> **Try it**
Copy each line of the entries below that contains the string "Edit".

[Data records]
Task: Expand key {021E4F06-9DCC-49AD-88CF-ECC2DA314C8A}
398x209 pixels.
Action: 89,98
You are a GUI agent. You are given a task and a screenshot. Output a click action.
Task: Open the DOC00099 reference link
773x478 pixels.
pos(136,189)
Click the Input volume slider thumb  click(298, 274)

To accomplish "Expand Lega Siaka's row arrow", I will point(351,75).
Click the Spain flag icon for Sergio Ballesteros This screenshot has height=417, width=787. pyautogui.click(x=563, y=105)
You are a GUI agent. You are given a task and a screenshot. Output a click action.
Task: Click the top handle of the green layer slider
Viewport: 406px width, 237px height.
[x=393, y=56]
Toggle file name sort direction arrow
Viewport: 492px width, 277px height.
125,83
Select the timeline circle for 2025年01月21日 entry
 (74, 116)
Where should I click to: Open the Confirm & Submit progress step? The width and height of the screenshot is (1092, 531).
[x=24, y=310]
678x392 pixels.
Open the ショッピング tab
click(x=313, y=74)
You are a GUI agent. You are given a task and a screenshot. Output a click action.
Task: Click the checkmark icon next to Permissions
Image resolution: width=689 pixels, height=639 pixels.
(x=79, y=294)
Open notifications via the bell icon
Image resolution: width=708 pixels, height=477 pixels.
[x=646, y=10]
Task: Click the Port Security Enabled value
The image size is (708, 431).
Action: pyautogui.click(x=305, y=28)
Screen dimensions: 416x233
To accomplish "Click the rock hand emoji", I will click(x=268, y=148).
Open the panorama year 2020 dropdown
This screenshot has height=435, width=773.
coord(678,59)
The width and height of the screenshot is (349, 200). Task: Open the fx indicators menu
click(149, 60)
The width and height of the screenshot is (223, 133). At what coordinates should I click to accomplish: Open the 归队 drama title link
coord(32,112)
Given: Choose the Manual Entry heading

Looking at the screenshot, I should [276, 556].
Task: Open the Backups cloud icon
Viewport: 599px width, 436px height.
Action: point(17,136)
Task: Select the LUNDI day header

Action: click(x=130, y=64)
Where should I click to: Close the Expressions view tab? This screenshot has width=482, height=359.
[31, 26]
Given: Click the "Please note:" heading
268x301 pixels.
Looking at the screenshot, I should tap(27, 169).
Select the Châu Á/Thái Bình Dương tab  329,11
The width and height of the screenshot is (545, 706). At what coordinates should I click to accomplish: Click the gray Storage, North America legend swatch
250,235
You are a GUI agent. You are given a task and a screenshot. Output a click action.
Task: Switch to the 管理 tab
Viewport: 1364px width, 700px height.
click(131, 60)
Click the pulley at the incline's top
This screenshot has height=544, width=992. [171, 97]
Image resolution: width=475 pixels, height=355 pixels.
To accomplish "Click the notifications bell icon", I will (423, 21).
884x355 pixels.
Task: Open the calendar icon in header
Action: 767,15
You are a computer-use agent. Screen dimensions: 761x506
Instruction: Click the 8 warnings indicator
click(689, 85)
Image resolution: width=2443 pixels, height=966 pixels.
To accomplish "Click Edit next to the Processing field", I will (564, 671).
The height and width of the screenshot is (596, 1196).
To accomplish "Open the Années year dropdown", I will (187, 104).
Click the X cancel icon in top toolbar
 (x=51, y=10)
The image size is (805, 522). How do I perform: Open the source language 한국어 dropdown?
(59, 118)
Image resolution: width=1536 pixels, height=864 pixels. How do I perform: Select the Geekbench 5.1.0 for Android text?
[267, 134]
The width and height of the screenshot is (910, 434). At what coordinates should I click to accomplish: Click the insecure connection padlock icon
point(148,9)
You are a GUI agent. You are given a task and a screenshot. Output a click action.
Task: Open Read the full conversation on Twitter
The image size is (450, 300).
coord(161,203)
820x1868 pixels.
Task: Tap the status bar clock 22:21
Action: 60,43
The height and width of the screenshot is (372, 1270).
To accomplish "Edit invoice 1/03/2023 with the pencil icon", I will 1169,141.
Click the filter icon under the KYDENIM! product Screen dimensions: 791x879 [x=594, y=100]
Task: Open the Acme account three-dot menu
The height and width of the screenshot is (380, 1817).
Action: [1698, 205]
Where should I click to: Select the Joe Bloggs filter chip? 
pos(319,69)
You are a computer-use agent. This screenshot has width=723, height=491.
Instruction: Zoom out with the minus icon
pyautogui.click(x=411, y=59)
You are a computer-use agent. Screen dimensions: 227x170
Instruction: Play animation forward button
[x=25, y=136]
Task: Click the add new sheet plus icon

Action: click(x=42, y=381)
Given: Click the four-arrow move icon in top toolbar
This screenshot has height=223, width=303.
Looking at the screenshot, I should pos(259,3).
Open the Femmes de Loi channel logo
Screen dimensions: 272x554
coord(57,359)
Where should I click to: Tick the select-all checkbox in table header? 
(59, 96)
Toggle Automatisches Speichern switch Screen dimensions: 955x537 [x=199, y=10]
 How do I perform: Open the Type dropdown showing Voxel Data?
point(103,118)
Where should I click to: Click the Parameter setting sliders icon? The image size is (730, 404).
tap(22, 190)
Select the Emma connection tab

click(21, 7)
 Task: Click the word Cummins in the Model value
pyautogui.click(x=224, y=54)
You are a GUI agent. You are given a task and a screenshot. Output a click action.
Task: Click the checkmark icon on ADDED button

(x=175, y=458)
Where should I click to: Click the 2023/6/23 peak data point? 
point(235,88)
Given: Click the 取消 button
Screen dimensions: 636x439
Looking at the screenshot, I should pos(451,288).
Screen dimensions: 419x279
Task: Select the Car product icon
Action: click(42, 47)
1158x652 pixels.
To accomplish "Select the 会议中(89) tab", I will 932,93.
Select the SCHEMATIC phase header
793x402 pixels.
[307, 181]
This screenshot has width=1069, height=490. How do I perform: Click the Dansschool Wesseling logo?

> **Response below**
To accomplish "Click Edit next to the Processing field", I will (564, 671).
To accomplish "Edit invoice 1/03/2023 with the pencil icon", I will 1169,141.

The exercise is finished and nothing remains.